The B.C. policy should mandate that “all non-lethal options are to be exhausted prior to escalation” rather than every option left as discretionary, Fox said.

 

The document outlining the policy change claims a “great vision” of preventing conflict between large carnivores and humans, but “details about funding and delivering this prevention are not presented,” said Chris Darimont, science director for the Raincoast Conservation Foundation and a professor at the University of Victoria.

Darimont suspects the new policy emerged from the furor the province faced in July 2015 when a conservation officer lost his job for disobeying what Darimont called an “unethical and arbitrary order” to kill two bear cubs. Their mother had already been destroyed for raiding a freezer of salmon at a Port Hardy mobile home. An online petition for the officer’s reinstatement reached more than 300,000 supporters, but Bryce Casavant now works for another ministry and is vying for the NDP nomination for the new riding of Courtenay-Comox for 2017 B.C. election.

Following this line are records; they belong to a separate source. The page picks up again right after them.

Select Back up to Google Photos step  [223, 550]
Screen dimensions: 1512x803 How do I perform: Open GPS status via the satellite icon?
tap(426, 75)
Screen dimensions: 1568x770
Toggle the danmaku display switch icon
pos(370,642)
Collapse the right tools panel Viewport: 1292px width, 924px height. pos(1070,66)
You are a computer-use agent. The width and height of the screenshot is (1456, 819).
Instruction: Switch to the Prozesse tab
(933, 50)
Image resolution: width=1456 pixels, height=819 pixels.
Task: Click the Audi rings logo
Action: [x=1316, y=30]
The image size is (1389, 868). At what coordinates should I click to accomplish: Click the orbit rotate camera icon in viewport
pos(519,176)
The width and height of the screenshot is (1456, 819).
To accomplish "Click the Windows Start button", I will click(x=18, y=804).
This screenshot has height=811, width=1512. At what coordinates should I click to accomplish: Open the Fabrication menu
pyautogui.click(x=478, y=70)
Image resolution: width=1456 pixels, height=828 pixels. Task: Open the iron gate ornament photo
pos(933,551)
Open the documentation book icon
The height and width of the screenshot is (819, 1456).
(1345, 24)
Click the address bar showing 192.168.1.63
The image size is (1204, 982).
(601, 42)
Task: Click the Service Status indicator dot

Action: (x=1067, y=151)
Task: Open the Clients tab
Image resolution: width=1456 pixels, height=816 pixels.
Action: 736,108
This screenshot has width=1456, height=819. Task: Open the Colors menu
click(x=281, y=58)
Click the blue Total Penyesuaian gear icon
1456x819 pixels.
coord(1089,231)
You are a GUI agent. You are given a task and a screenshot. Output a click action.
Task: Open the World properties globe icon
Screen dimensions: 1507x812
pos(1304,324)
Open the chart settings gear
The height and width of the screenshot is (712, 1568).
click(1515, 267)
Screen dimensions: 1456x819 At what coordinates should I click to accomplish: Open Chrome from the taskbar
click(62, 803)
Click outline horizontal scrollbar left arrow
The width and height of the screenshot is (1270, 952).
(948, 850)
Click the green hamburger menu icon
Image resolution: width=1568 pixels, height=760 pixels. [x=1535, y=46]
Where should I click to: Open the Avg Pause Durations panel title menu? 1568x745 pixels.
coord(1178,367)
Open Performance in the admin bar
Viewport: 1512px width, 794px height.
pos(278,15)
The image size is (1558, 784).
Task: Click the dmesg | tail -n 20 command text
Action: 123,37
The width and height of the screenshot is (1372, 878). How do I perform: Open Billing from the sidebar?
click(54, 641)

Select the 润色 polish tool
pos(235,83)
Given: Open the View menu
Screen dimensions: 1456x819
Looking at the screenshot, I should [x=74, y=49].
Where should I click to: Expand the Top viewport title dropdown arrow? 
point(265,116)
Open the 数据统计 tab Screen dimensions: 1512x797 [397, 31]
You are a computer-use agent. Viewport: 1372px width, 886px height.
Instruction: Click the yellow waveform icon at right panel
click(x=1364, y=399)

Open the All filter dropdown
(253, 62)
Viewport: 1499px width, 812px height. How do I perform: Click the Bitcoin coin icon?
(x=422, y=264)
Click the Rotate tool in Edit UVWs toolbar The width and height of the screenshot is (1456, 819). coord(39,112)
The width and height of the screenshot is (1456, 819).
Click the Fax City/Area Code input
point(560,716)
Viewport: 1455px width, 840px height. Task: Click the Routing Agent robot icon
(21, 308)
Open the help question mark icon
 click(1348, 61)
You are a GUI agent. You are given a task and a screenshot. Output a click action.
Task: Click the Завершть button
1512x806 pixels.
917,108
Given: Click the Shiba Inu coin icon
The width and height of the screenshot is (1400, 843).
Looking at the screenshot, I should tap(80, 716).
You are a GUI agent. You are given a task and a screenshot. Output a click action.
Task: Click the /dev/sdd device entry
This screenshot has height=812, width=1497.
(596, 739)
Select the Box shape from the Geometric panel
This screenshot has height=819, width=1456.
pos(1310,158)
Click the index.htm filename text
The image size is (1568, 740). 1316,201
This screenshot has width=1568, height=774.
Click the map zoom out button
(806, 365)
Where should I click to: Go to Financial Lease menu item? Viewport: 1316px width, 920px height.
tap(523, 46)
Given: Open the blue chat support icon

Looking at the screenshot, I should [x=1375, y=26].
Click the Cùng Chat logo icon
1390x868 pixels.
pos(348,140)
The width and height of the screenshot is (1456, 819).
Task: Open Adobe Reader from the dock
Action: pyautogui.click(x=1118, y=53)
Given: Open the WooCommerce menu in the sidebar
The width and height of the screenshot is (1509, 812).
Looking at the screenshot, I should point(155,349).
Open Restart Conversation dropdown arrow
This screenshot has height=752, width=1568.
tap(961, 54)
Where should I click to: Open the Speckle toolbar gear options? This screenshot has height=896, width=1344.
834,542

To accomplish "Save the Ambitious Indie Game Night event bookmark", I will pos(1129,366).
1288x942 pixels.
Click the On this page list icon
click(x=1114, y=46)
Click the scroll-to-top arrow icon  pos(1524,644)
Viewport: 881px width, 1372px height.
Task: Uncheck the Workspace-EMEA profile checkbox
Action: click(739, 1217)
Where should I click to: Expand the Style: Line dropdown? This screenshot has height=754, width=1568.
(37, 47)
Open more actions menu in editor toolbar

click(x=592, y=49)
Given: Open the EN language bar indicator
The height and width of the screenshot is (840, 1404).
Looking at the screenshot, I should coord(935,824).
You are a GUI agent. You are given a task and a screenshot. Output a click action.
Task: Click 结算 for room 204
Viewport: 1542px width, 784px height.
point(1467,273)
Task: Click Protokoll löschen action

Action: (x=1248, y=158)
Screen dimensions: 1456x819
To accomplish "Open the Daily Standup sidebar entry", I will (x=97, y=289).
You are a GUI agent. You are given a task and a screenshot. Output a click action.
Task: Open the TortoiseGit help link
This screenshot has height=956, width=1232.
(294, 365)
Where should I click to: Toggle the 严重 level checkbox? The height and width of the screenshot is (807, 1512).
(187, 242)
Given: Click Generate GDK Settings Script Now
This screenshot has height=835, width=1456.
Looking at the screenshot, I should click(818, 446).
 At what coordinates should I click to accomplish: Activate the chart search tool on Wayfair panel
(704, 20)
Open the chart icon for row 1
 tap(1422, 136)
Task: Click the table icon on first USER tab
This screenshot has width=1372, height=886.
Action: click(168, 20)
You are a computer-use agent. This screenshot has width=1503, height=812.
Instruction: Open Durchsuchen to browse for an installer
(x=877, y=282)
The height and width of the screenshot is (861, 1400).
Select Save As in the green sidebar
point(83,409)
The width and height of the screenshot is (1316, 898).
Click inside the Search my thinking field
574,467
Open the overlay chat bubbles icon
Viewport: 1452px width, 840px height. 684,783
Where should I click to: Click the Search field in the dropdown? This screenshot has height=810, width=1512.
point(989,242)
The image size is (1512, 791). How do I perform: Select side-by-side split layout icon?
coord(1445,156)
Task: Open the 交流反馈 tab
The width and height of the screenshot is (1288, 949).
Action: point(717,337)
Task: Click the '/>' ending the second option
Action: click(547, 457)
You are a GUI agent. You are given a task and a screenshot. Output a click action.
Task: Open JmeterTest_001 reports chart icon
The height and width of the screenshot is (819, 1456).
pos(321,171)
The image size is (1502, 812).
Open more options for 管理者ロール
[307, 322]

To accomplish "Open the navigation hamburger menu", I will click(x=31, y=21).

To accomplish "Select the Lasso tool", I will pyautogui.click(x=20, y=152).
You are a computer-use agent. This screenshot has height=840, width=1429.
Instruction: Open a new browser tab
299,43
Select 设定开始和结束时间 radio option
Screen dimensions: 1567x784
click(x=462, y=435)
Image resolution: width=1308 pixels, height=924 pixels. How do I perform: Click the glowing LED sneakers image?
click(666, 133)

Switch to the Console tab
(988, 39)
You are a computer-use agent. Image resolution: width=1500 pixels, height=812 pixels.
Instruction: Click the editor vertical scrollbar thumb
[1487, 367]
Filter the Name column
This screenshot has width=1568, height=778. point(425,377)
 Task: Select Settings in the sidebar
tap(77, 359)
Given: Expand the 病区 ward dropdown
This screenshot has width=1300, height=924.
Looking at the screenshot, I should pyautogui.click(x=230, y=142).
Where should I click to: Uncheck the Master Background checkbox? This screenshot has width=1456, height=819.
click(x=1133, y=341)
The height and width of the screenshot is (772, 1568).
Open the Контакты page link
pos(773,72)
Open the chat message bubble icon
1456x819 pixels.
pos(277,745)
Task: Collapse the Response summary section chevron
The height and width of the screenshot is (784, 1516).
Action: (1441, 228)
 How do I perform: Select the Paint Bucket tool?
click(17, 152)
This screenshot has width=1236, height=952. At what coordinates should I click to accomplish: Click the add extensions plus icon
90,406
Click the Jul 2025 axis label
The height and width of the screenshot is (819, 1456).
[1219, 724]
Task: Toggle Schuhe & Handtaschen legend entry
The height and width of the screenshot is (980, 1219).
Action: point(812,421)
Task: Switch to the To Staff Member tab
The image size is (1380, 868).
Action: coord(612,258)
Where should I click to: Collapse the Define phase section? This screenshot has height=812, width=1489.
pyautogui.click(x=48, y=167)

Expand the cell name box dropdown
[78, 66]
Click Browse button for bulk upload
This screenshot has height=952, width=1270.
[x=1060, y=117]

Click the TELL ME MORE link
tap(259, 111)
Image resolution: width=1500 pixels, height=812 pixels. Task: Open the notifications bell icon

Darimont said the new policy tries to prevent “abuse by supervisors” issuing kill directives, but also to keep COs from disobeying such orders, as some had done.

The bear cubs in question, Athena and Jordan, were released in June 2016 wearing GPS collars, according to the website of the North Island Wildlife Recovery Centre, which states: “So far, these cubs are doing well in the wild.”

Twelve bear cubs were sent to rehab in 2015-16 on the Island, ministry figures show. Only one black bear was relocated on Vancouver Island in 2015-16 and 22 were hazed to make them fear or avoid humans and human activity and food.

In the same period, conservation officers destroyed 35 cougars, with only one, sighted in Victoria, moved a significant distance.

Many factors influence the decision on whether to destroy a black bear, but usually it involves how comfortable that bear is around people and how conditioned it is to getting human food and making the association that humans equal food, Badry said.

Non-lethal management techniques are much preferable to long-distance relocation for bears that are not deemed to be a high risk.

Non-lethal techniques, such as inducing fear of humans by unpleasant stimulation to stay away from food sources, can only work if the animal “has not had the ability to become habituated to people already or become conditioned to feeding on human food sources. Once they’ve had that experience, those kinds of non-lethal techniques are very ineffective,” he added.

That’s because wildlife are highly motivated to find food, and they will come back to a food source if they know it’s there.

“So it’s important to get to them early before they go down those kinds of conditioning pathways.”

B.C. is lucky to still have large predators in the wild and “proactive conflict reduction” is the key to keeping them alive, Badry said.

“The onus really falls on people to not be attracting them to those places where they’re going to end up in conflict with us. Because we know that when that happens, it’s the predator that’s going to lose. So that’s really where we want to take this.

“Let’s bring these conflict numbers down,” he said. “And we’re doing that through programs like the Bear Smart communities and WildSafe B.C. that really promote education.”

Seven communities have achieved Bear Smart status, including Port Alberni. To attain such status, communities must prepare a bear-hazard assessment, a bear-human conflict management plan and stewardship committee, a continuing public-education program and bear-proof municipal solid-waste management system, as well as “Bear Smart” bylaws.

Darimont said B.C. has a “misguided” policy that suggests increasing the harvest limits for trappers and hunters as a way to reduce predators in high-conflict areas of B.C.

“This is because hunters and trappers typically target larger, older animals, whereas conflict is dominated by younger animals in populations.”